Ma qualsiasi modo di gestire la questione sarebbe stato migliore rispetto a quanto è stato fatto. Intanto non stiamo parlando dell'ultimo house show che passa il convento, e di cui "la card è soggetta a cambiamenti anche dell'ultimo momento", ma di WrestleMania.

Di più, di un match di WrestleMania valido per un titolo assoluto. E oltretutto era una situazione che la WWE conosceva da giorni. L'ha conosciuta dopo che SmackDown era stata già girata? Ok, magari il faccia a faccia tra i due nuovi sfidanti non era praticabile, ma uno straccio di segmento anche postprodotto e con un semplice annuncio a voce di un telecronista o un dirigente via Skype lo si poteva fare.

Date le condizioni di assoluta emergenza, tutto sommato avremmo compreso anche il solitamente indigesto post sui social: Roman non può esserci, ci dispiace, lotta Strowman. Sarebbe stato umano. Così invece ne sono usciti male tutti.

Perfino noi, che avevamo pubblicato l'articolo con l'intervista di Triple H di cui sopra, e ci siamo visti scrivere oggi da un nostro lettore: "Ma quell'articolo era un Pesce d'Aprile?" No, non lo era, e questo è il vero guaio.
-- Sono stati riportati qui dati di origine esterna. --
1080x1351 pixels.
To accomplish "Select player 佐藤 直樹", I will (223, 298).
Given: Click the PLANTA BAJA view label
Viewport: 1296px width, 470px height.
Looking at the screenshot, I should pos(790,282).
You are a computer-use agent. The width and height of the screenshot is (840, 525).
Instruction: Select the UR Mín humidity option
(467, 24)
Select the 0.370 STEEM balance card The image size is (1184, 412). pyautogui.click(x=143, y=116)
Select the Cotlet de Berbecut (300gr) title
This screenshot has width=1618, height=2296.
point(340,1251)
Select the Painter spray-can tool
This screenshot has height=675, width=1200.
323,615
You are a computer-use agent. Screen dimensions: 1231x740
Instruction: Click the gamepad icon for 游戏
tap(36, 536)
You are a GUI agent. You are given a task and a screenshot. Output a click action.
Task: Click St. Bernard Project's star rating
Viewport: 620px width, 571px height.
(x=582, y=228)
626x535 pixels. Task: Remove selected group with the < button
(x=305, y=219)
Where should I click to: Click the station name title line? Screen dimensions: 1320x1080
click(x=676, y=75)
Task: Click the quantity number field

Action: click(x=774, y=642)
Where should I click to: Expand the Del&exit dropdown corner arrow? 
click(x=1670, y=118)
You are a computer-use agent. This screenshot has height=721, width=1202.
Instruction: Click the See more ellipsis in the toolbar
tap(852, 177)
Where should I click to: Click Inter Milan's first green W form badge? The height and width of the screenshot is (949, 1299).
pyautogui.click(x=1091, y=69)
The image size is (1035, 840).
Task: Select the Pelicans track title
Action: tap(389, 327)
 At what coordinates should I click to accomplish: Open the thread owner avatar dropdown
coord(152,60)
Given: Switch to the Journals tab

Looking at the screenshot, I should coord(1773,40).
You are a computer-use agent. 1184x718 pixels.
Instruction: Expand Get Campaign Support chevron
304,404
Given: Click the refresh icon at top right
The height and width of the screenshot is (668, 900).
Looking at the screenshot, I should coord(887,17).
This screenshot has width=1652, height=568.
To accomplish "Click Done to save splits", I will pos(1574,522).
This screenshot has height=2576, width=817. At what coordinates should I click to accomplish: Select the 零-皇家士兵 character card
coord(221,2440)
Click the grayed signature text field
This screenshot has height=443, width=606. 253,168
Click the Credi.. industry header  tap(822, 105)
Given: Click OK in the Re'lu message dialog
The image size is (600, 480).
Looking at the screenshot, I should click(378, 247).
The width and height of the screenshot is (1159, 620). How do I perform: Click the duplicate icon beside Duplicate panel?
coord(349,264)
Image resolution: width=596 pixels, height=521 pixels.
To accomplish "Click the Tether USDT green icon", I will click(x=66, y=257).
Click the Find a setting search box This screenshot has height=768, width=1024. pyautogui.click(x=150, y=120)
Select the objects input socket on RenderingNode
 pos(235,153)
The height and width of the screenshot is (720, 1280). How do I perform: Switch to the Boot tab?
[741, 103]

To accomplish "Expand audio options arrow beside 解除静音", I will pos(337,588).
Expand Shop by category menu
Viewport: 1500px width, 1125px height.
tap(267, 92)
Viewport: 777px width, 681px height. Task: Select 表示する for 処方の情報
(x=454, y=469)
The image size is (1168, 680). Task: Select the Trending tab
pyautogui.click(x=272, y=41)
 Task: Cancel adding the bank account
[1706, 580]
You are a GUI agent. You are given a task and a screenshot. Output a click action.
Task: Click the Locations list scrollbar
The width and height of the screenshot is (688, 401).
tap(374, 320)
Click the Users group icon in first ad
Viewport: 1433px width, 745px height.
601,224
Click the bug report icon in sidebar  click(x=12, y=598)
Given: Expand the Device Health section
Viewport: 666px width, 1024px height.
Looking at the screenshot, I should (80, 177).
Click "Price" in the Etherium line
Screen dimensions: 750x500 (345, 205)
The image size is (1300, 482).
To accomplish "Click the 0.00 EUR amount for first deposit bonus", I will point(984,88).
Ne è uscito malissimo Triple H stesso, con una promessa che lo rende ora agli occhi dei fan nella migliore delle ipotesi ridicolo, nella peggiore un bugiardo. Ne esce a pezzi la WWE, che era riuscita nella complicata missione di farsi benvolere non arrestando un carrozzone affollato e pericoloso, ma con tutte le cautele del caso, permettendo ai cittadini del mondo chiusi nelle loro case quantomeno di potersi distrarre un po'

E invece la compagnia ha mancato di rispetto alla persona meno indicata per farlo: Roman Reigns, il suo uomo di punta, un uomo oltretutto malato e che ha combattuto fino all'altroieri con un male silenzioso e mortale.

Proprio come questo Coronavirus che in WWE si è deciso di non nominare nemmeno, manco si fosse nel Turkmenistan. Non serviva "un modo unico" per estromettere Roman Reigns da WrestleMania, perché già la sua storia - la sua storia reale - è unica.

Ed è sufficientemente drammatica da non necessitare favolette a darle spessore. Lo sappiamo tutti perché Roman non deve tocchinarsi con altre persone, sudarci contro o respirarci addosso: lo sappiamo. Ma conosciamo la sospensione dell'incredulità, e volevamo capire che storia ci avreste raccontato.

Avete scelto di non raccontarci nulla, ributtando nel calderone l'impresentabile Braun (chiamato al match più importante della carriera senza che nemmeno sia apparso su qualsiasi schermo per parlarne) e nascondendo Roman Reigns dietro un dito.

Avete dato la notizia della settimana, nella settimana più importante dell'anno, cercando di farla passare il più possibile sotto silenzio. Quasi come se non ce ne dovessimo accorgere. Quasi come se non dovessimo parlarne.

Ma non funziona così. Perché quello che avete nascosto dietro un dito non è solo il vostro uomo di punta, diventato di colpo un problema solo perché è stato malato di leucemia e ora legittimamente ha paura per la sua incolumità.

Non è neanche un pluricampione che a tanti piace e tanti non sopportano, per i più svariati motivi che a questo punto non c'entrano e non interessano più a nessuno. No. Voi dietro un dito avete nascosto un essere umano.

Cui avete tremendamente mancato di rispetto provando a cancellarlo dalla scena sperando di non farvi beccare, ed è stata una scelta che (considerato tutto il tempo che c'era per mettere un qualsiasi tipo di pezza) non vi fa onore.

Roman Reigns, non in quanto Superstar della WWE ma in quanto essere umano, non se lo meritava. E nemmeno noi, se davvero ci reputate così poco intelligenti da non accorgerci di tutto questo.